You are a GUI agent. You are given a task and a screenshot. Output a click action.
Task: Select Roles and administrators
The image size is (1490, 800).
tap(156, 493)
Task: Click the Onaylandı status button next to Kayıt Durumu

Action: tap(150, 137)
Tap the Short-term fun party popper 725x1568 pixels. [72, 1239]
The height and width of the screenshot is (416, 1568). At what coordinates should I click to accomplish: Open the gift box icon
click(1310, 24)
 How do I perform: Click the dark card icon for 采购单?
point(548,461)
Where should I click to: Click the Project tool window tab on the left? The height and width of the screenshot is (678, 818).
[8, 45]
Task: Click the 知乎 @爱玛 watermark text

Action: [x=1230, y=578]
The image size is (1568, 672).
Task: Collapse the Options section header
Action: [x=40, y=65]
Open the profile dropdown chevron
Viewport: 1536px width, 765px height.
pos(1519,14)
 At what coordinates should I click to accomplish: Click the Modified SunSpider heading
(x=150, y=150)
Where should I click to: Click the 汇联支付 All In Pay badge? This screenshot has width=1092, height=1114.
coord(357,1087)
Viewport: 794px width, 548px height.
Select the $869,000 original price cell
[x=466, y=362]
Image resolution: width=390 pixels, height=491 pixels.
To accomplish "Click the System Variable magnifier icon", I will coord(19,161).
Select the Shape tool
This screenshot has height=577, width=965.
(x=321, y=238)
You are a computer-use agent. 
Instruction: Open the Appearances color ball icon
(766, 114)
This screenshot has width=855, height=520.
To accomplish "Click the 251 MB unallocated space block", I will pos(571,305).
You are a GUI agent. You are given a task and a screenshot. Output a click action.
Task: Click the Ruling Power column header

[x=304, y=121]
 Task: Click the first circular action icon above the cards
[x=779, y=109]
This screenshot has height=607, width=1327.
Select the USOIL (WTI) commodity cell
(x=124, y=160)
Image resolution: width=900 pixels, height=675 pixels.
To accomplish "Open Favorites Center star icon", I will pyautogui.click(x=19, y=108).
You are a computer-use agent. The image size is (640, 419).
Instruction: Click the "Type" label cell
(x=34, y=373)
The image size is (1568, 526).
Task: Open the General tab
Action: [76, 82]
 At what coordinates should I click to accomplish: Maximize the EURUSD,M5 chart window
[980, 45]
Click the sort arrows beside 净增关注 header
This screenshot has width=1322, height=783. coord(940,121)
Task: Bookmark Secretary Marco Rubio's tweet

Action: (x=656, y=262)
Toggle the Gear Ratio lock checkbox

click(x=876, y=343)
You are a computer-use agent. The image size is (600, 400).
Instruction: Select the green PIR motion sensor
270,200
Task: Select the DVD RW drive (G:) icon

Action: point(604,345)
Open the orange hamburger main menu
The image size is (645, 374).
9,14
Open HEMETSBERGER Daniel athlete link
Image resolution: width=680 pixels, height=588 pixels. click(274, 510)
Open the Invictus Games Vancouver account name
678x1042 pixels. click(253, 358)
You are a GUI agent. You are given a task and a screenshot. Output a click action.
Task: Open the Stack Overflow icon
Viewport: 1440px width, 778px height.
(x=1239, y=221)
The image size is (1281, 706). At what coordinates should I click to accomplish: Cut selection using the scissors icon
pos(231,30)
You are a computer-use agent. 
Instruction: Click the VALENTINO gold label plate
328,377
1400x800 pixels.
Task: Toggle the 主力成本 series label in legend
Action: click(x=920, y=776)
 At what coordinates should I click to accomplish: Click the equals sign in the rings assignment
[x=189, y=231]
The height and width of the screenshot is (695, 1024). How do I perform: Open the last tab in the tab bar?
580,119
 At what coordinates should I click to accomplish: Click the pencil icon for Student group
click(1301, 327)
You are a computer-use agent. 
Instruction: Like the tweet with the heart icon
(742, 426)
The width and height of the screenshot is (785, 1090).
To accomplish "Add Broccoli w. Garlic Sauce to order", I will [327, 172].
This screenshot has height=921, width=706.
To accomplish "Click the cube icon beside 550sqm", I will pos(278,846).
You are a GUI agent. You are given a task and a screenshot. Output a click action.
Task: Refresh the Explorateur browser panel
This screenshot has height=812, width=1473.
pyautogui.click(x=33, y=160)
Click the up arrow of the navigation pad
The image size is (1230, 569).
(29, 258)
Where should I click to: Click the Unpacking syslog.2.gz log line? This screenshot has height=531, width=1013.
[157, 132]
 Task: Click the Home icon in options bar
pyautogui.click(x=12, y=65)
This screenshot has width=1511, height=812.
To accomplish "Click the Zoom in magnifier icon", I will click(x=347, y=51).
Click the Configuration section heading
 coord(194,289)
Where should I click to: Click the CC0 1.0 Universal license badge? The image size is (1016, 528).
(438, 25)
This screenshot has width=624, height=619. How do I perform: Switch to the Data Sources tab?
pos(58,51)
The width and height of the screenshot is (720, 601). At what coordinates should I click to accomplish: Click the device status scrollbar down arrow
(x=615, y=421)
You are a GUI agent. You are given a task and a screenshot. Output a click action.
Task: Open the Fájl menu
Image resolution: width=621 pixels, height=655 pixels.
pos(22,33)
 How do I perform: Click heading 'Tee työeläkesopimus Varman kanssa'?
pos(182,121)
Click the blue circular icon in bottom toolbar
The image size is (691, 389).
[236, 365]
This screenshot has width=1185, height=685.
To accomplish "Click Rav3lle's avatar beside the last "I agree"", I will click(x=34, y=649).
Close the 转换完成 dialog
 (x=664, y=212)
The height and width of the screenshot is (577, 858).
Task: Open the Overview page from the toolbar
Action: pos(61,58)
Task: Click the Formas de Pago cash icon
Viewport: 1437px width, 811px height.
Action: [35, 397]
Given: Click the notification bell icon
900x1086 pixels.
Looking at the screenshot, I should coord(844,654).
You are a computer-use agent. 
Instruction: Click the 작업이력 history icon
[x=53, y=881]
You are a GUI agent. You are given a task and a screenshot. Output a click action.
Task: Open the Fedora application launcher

::::

Problem to solve →
Everything in the listing above should be duplicated exactly.

Problem solution →
You are a GUI agent. You are given a task and a screenshot. Output a click action.
Task: Select Roles and administrators
The image size is (1490, 800).
tap(156, 493)
Task: Click the Onaylandı status button next to Kayıt Durumu

Action: tap(150, 137)
Tap the Short-term fun party popper 725x1568 pixels. [72, 1239]
The height and width of the screenshot is (416, 1568). At what coordinates should I click to accomplish: Open the gift box icon
click(1310, 24)
 How do I perform: Click the dark card icon for 采购单?
point(548,461)
Where should I click to: Click the Project tool window tab on the left? The height and width of the screenshot is (678, 818).
[8, 45]
Task: Click the 知乎 @爱玛 watermark text

Action: [x=1230, y=578]
The image size is (1568, 672).
Task: Collapse the Options section header
Action: [x=40, y=65]
Open the profile dropdown chevron
Viewport: 1536px width, 765px height.
pos(1519,14)
 At what coordinates should I click to accomplish: Click the Modified SunSpider heading
(x=150, y=150)
Where should I click to: Click the 汇联支付 All In Pay badge? This screenshot has width=1092, height=1114.
coord(357,1087)
Viewport: 794px width, 548px height.
Select the $869,000 original price cell
[x=466, y=362]
Image resolution: width=390 pixels, height=491 pixels.
To accomplish "Click the System Variable magnifier icon", I will coord(19,161).
Select the Shape tool
This screenshot has height=577, width=965.
(x=321, y=238)
You are a computer-use agent. 
Instruction: Open the Appearances color ball icon
(766, 114)
This screenshot has width=855, height=520.
To accomplish "Click the 251 MB unallocated space block", I will pos(571,305).
You are a GUI agent. You are given a task and a screenshot. Output a click action.
Task: Click the Ruling Power column header

[x=304, y=121]
 Task: Click the first circular action icon above the cards
[x=779, y=109]
This screenshot has height=607, width=1327.
Select the USOIL (WTI) commodity cell
(x=124, y=160)
Image resolution: width=900 pixels, height=675 pixels.
To accomplish "Open Favorites Center star icon", I will pyautogui.click(x=19, y=108).
You are a computer-use agent. The image size is (640, 419).
Instruction: Click the "Type" label cell
(x=34, y=373)
The image size is (1568, 526).
Task: Open the General tab
Action: [76, 82]
 At what coordinates should I click to accomplish: Maximize the EURUSD,M5 chart window
[980, 45]
Click the sort arrows beside 净增关注 header
This screenshot has width=1322, height=783. coord(940,121)
Task: Bookmark Secretary Marco Rubio's tweet

Action: (x=656, y=262)
Toggle the Gear Ratio lock checkbox

click(x=876, y=343)
You are a computer-use agent. The image size is (600, 400).
Instruction: Select the green PIR motion sensor
270,200
Task: Select the DVD RW drive (G:) icon

Action: point(604,345)
Open the orange hamburger main menu
The image size is (645, 374).
9,14
Open HEMETSBERGER Daniel athlete link
Image resolution: width=680 pixels, height=588 pixels. click(274, 510)
Open the Invictus Games Vancouver account name
678x1042 pixels. click(253, 358)
You are a GUI agent. You are given a task and a screenshot. Output a click action.
Task: Open the Stack Overflow icon
Viewport: 1440px width, 778px height.
(x=1239, y=221)
The image size is (1281, 706). At what coordinates should I click to accomplish: Cut selection using the scissors icon
pos(231,30)
You are a computer-use agent. 
Instruction: Click the VALENTINO gold label plate
328,377
1400x800 pixels.
Task: Toggle the 主力成本 series label in legend
Action: click(x=920, y=776)
 At what coordinates should I click to accomplish: Click the equals sign in the rings assignment
[x=189, y=231]
The height and width of the screenshot is (695, 1024). How do I perform: Open the last tab in the tab bar?
580,119
 At what coordinates should I click to accomplish: Click the pencil icon for Student group
click(1301, 327)
You are a computer-use agent. 
Instruction: Like the tweet with the heart icon
(742, 426)
The width and height of the screenshot is (785, 1090).
To accomplish "Add Broccoli w. Garlic Sauce to order", I will [327, 172].
This screenshot has height=921, width=706.
To accomplish "Click the cube icon beside 550sqm", I will pos(278,846).
You are a GUI agent. You are given a task and a screenshot. Output a click action.
Task: Refresh the Explorateur browser panel
This screenshot has height=812, width=1473.
pyautogui.click(x=33, y=160)
Click the up arrow of the navigation pad
The image size is (1230, 569).
(29, 258)
Where should I click to: Click the Unpacking syslog.2.gz log line? This screenshot has height=531, width=1013.
[157, 132]
 Task: Click the Home icon in options bar
pyautogui.click(x=12, y=65)
This screenshot has width=1511, height=812.
To accomplish "Click the Zoom in magnifier icon", I will click(x=347, y=51).
Click the Configuration section heading
 coord(194,289)
Where should I click to: Click the CC0 1.0 Universal license badge? The image size is (1016, 528).
(438, 25)
This screenshot has width=624, height=619. How do I perform: Switch to the Data Sources tab?
pos(58,51)
The width and height of the screenshot is (720, 601). At what coordinates should I click to accomplish: Click the device status scrollbar down arrow
(x=615, y=421)
You are a GUI agent. You are given a task and a screenshot. Output a click action.
Task: Open the Fájl menu
Image resolution: width=621 pixels, height=655 pixels.
pos(22,33)
 How do I perform: Click heading 'Tee työeläkesopimus Varman kanssa'?
pos(182,121)
Click the blue circular icon in bottom toolbar
The image size is (691, 389).
[236, 365]
This screenshot has width=1185, height=685.
To accomplish "Click Rav3lle's avatar beside the last "I agree"", I will click(x=34, y=649).
Close the 转换完成 dialog
 (x=664, y=212)
The height and width of the screenshot is (577, 858).
Task: Open the Overview page from the toolbar
Action: pos(61,58)
Task: Click the Formas de Pago cash icon
Viewport: 1437px width, 811px height.
Action: [35, 397]
Given: Click the notification bell icon
900x1086 pixels.
Looking at the screenshot, I should coord(844,654).
You are a computer-use agent. 
Instruction: Click the 작업이력 history icon
[x=53, y=881]
You are a GUI agent. You are given a task and a screenshot. Output a click action.
Task: Open the Fedora application launcher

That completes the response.